Reforma Tributária: Empresas do DF se Preparam para Novas Regras até 2027
Setor produtivo local precisa adaptar sistemas e entender as mudanças nos impostos sobre bens e serviços (IBS e CBS) com o fim do ICMS e ISS.

A contagem regressiva para a plena vigência da reforma tributária já começou, e empresas de todo o país, incluindo as estabelecidas no Centro-Oeste brasileiro, enfrentam o desafio de se adaptar às novas legislações fiscais até 2027. O processo de transição, que visa simplificar o complexo sistema tributário nacional, implica profundas mudanças na forma como os impostos sobre bens e serviços (IBS e CBS) serão calculados e recolhidos, substituindo o ICMS, ISS, IPI, PIS e Cofins.
O principal impacto imediato para o setor produtivo é a necessidade de revisar e ajustar todos os seus sistemas de gestão e emissão de documentos fiscais. A adaptação tecnológica é fundamental para garantir a correta apuração e o cumprimento das novas obrigações fiscais, que exigirão a segregação de informações e a emissão de notas fiscais em formatos compatíveis com os novos tributos. Esse é um investimento crítico para evitar inconsistências e futuras penalidades.
Para as empresas optantes pelo Simples Nacional, a reforma introduz um período de decisão estratégica. Até o fim de 2027, essas companhias precisarão escolher entre permanecer no regime atual de arrecadação unificada ou migrar para o novo sistema de IBS e CBS. Essa escolha dependerá de uma análise detalhada dos impactos fiscais em cada caso, considerando o tipo de atividade, o volume de faturamento e a possibilidade de aproveitamento de créditos fiscais.
Grandes varejistas, por exemplo, que hoje se beneficiam de regimes de substituição tributária, precisarão se familiarizar com o mecanismo de tributação no destino e com a partilha do IBS entre estados e municípios. A reforma prevê um período de transição de 50 anos para a distribuição da arrecadação, o que adiciona outra camada de complexidade e exige um planejamento de longo prazo para as companhias de maior porte.
A transição fiscal representa um esforço conjunto entre empresários, contadores e desenvolvedores de software. As consultorias tributárias já observam um aumento na demanda por orientações e soluções para mitigar riscos e otimizar a carga tributária sob o novo cenário. A antecipação e o planejamento são essenciais para uma adaptação suave e para garantir a conformidade com as exigências que se consolidarão nos próximos anos.

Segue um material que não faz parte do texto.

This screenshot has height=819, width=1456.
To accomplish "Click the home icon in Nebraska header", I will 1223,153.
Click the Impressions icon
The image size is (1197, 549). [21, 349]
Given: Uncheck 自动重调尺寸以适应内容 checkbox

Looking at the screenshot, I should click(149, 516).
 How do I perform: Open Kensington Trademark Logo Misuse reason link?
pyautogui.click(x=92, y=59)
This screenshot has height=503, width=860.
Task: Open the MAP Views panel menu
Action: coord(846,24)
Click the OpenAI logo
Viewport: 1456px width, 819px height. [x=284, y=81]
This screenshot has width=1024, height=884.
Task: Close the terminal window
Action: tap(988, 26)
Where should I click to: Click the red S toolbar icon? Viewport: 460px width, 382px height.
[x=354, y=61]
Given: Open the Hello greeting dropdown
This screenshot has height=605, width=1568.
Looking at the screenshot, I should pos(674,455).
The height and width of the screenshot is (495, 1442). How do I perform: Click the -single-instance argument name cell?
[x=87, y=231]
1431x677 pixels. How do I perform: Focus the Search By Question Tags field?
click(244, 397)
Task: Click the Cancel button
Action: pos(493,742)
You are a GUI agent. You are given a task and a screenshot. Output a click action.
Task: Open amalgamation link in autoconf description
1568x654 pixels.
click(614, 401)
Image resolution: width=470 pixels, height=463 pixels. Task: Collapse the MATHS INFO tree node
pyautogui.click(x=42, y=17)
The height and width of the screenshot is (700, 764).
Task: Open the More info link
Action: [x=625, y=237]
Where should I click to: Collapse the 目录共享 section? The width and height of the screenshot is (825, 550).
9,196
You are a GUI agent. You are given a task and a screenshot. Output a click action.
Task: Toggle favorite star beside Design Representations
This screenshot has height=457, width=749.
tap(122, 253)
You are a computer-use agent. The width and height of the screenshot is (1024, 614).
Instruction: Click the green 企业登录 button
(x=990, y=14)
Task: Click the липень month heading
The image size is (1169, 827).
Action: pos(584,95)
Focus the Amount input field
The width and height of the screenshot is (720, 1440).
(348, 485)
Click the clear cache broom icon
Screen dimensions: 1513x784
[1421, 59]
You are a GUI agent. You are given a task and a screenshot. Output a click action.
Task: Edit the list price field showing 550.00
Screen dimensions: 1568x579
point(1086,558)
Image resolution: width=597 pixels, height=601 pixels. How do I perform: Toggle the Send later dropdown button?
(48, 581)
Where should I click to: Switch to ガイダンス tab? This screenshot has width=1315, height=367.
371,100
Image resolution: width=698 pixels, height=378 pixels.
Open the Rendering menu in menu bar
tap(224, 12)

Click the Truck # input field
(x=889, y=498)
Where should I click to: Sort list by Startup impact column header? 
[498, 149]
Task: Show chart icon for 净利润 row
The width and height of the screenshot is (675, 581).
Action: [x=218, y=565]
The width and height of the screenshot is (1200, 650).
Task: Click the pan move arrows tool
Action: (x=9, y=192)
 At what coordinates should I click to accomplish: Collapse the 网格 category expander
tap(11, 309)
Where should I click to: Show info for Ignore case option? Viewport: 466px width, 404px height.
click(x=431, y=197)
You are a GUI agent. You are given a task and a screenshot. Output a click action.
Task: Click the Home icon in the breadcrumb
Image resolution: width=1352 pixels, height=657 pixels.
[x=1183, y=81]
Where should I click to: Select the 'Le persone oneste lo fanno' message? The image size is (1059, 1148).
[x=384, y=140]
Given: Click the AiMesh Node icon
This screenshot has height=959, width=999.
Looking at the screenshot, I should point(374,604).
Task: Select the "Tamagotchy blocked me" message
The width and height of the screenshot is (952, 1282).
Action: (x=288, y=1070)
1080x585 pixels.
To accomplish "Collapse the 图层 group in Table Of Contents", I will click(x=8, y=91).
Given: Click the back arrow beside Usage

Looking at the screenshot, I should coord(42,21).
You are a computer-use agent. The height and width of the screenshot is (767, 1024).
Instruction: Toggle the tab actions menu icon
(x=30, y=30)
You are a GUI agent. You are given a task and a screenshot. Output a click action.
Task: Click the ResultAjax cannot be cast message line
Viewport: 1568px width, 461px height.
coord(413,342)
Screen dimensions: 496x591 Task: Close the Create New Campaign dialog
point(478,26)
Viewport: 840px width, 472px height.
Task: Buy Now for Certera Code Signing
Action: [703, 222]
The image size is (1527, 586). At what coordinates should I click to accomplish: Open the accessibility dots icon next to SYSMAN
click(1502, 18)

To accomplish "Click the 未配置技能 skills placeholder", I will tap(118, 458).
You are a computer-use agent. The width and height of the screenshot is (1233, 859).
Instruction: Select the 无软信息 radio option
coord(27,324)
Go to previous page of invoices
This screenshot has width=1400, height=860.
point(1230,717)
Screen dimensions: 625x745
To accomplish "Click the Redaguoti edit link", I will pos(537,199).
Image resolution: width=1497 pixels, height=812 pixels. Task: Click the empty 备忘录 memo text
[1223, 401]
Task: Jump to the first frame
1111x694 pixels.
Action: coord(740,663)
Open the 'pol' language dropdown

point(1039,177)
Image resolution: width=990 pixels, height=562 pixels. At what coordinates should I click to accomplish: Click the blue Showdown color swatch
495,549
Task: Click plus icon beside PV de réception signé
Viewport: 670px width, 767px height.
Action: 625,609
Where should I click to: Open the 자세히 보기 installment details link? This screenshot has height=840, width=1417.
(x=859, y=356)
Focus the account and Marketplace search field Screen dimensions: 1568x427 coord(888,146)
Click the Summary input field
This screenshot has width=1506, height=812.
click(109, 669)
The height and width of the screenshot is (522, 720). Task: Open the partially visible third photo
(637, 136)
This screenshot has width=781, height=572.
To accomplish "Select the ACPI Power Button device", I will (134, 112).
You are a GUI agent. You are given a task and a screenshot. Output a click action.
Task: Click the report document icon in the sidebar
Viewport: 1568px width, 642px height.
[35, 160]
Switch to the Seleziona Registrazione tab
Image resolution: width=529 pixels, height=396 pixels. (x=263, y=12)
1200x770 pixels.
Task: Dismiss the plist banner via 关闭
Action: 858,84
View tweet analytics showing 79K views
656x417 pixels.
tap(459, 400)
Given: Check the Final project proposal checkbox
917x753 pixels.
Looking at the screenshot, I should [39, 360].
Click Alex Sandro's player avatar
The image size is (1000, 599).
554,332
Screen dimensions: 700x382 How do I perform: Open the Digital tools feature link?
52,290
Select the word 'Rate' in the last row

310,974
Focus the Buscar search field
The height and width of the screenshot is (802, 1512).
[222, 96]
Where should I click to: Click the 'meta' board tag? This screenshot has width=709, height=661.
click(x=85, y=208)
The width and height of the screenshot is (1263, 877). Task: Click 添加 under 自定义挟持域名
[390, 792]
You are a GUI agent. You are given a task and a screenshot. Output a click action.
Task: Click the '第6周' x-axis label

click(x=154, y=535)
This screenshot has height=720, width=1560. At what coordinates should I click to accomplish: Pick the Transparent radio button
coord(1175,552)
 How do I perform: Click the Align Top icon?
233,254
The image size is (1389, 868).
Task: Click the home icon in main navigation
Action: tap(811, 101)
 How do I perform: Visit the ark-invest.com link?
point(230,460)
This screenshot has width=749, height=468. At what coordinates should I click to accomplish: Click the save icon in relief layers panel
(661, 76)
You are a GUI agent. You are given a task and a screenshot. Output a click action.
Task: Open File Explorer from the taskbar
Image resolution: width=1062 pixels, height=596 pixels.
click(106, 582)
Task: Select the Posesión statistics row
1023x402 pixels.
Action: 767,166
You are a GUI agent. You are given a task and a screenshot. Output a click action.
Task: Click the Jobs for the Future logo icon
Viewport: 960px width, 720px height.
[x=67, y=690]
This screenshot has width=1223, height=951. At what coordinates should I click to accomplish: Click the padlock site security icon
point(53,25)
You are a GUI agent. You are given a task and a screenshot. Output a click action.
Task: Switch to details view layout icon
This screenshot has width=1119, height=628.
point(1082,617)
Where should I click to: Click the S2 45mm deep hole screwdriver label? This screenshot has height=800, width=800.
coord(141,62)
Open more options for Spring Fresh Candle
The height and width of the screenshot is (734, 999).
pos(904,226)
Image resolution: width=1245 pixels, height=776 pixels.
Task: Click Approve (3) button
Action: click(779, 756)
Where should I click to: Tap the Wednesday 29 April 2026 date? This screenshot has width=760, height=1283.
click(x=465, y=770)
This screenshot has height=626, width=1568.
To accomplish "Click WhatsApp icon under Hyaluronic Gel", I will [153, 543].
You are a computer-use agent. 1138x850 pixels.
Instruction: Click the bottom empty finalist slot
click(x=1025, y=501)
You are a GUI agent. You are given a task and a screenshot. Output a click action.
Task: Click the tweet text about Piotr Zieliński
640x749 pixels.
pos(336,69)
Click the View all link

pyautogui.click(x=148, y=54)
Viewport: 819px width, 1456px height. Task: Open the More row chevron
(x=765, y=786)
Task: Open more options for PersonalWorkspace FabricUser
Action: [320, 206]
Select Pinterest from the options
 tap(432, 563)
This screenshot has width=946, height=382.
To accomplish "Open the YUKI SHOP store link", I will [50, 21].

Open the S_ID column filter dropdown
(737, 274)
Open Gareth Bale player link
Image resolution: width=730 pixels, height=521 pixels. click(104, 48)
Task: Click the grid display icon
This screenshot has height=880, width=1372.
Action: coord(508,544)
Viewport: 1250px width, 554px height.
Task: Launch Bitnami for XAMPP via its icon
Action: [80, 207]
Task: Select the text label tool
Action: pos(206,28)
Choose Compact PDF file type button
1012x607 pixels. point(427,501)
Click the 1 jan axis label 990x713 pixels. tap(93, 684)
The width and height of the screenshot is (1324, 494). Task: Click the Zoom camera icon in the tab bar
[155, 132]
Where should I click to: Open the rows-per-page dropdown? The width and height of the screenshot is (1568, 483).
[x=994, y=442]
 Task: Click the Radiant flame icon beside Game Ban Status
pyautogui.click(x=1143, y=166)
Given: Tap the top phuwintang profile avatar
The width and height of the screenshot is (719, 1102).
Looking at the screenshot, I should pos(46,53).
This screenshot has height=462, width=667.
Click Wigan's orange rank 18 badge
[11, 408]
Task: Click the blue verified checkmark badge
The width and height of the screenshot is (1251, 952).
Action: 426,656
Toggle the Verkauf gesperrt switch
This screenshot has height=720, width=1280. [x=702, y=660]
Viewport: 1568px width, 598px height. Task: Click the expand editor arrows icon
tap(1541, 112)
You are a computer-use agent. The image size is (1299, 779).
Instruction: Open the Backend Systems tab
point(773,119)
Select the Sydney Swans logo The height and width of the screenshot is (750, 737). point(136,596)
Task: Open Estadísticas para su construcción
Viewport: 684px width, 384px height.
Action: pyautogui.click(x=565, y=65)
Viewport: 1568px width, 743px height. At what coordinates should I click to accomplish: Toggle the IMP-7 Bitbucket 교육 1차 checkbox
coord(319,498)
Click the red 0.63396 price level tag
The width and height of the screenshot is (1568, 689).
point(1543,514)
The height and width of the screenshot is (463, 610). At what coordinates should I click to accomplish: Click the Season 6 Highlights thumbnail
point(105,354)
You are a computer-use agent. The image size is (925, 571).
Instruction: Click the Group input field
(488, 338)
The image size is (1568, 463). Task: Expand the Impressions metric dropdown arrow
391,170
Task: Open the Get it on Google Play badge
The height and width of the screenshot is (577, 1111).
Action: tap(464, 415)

É importante ressaltar que a reforma busca simplificar a vida do contribuinte e combater a sonegação. Contudo, o período de adaptação exigirá vigilância e proatividade das empresas para compreender as nuances das novas leis. A fiscalização se tornará mais eficiente com a padronização e digitalização dos processos, tornando qualquer atraso ou erro mais passível de detecção e penalidade.
Para os próximos anos, as empresas devem focar em capacitar suas equipes, investir em tecnologia e manter-se atualizadas sobre as regulamentações que serão publicadas. O sucesso na implementação da reforma tributária dependerá diretamente da capacidade de resposta e da organização interna de cada negócio, garantindo um futuro fiscal mais claro e transparente.